● **Exercise material**
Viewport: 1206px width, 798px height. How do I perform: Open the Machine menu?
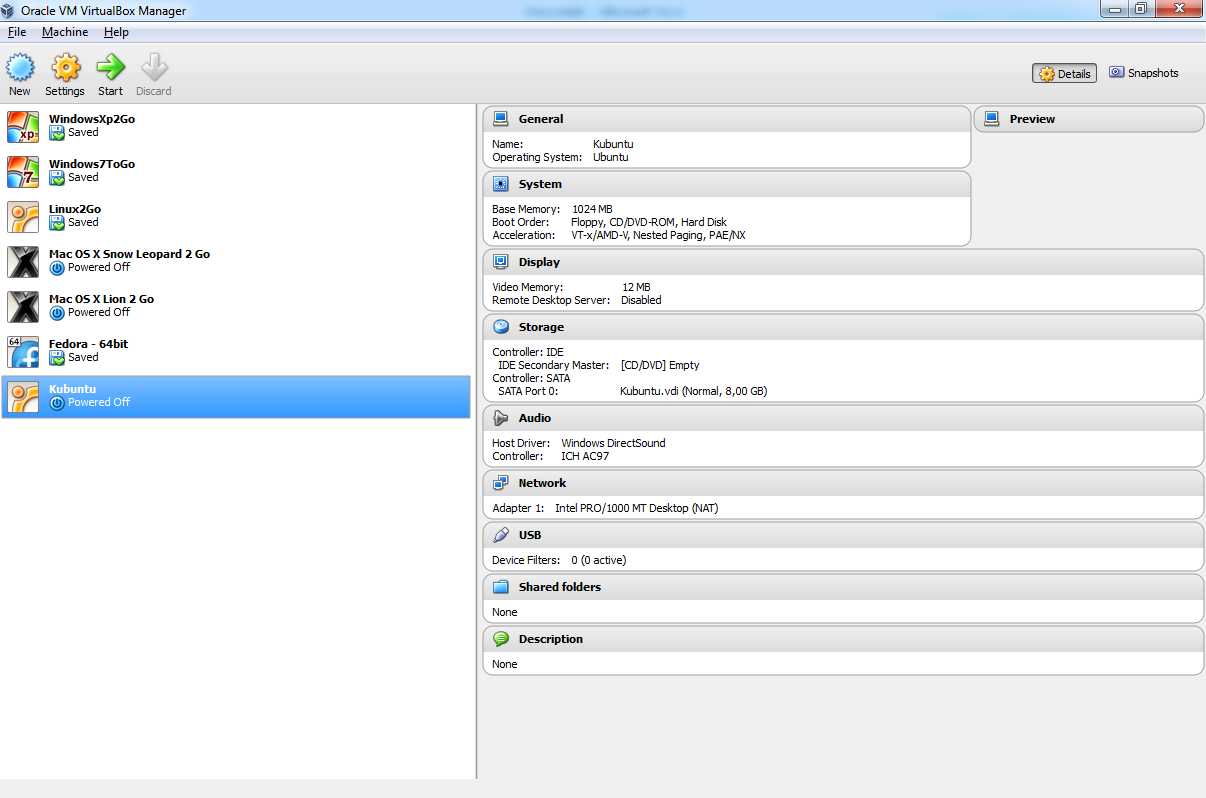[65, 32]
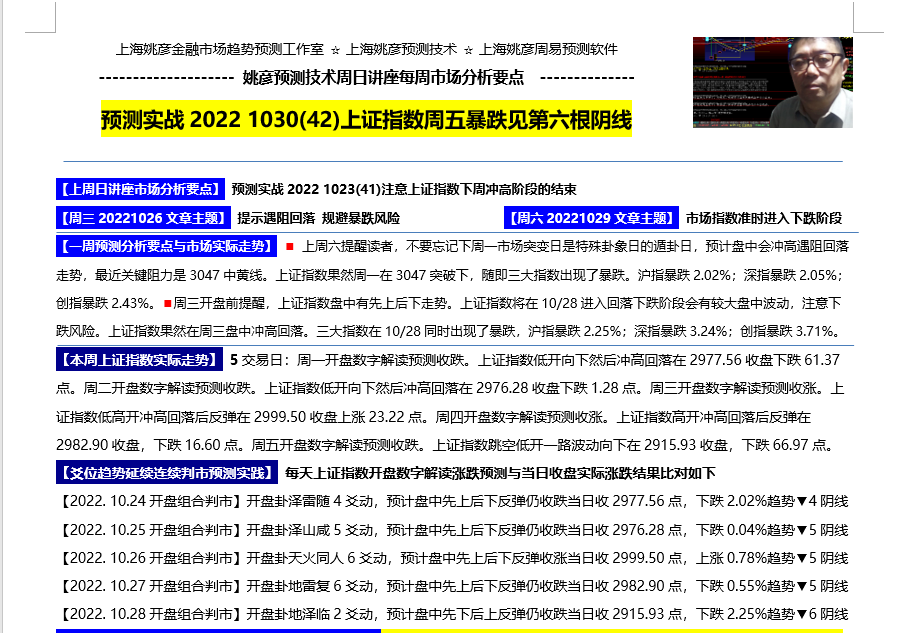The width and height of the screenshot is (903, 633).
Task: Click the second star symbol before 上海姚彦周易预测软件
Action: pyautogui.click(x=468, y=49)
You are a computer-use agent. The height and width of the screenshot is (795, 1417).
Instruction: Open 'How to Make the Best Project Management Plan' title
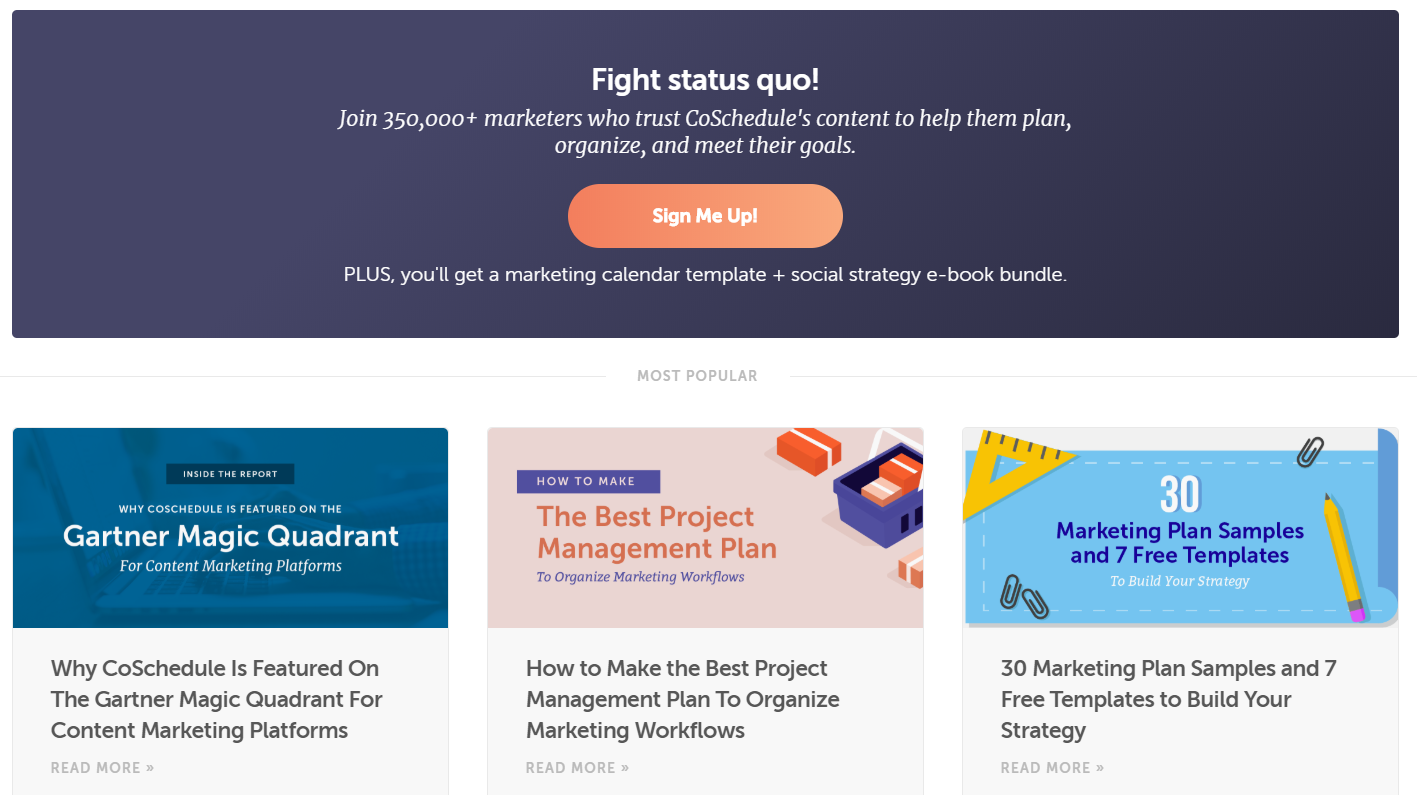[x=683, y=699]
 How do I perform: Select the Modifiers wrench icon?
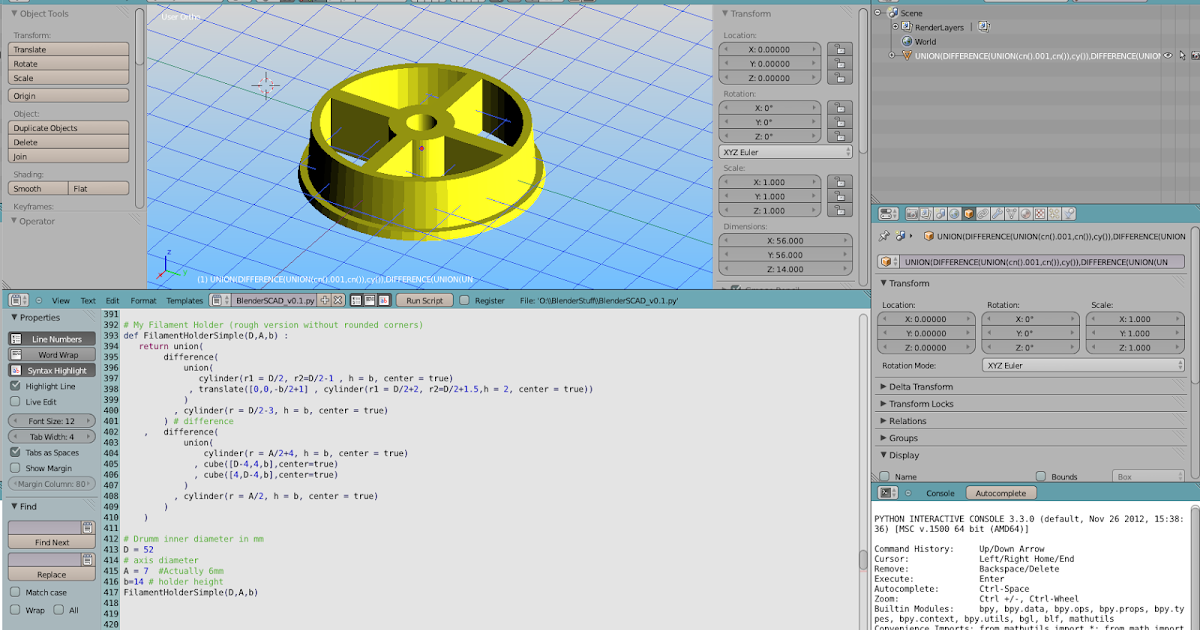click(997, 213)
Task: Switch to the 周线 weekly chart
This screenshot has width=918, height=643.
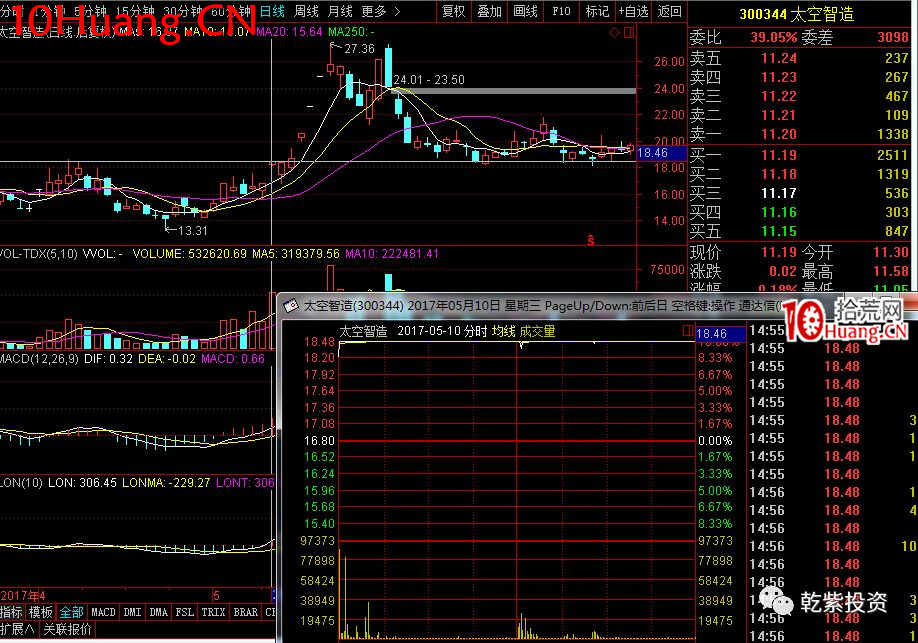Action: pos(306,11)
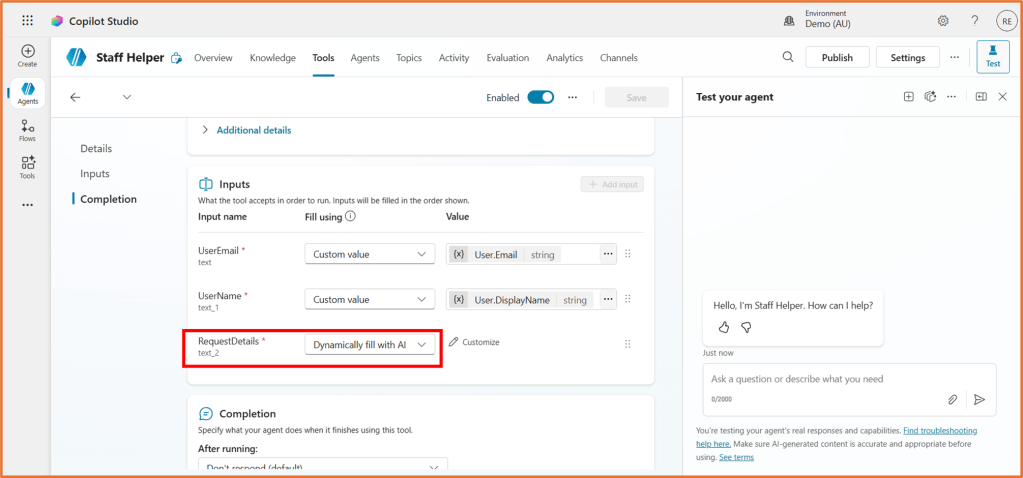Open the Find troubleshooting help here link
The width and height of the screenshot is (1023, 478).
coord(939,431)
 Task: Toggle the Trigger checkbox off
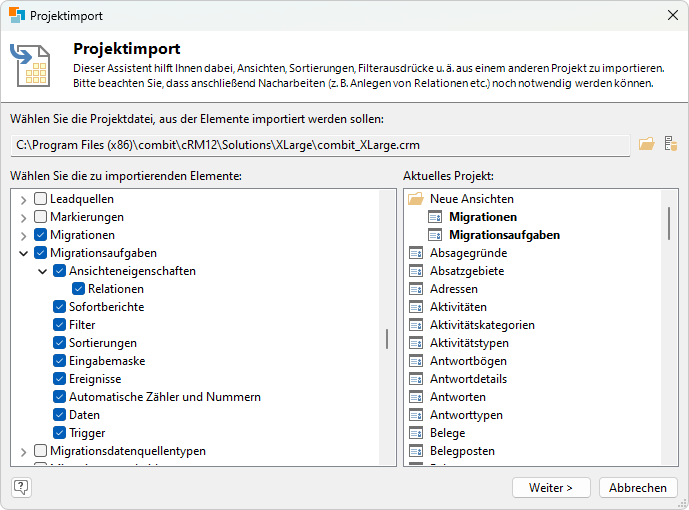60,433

● **Exercise**
With pictures left out, extract the lines from the one containing "Task: Switch to the 周线 weekly chart" to the end of the material above, both included, exactly as written.

● **Exercise solution**
Task: Switch to the 周线 weekly chart
This screenshot has width=918, height=643.
Action: pos(306,11)
Open the Find troubleshooting help here link
The width and height of the screenshot is (1023, 478).
coord(939,431)
 Task: Toggle the Trigger checkbox off
60,433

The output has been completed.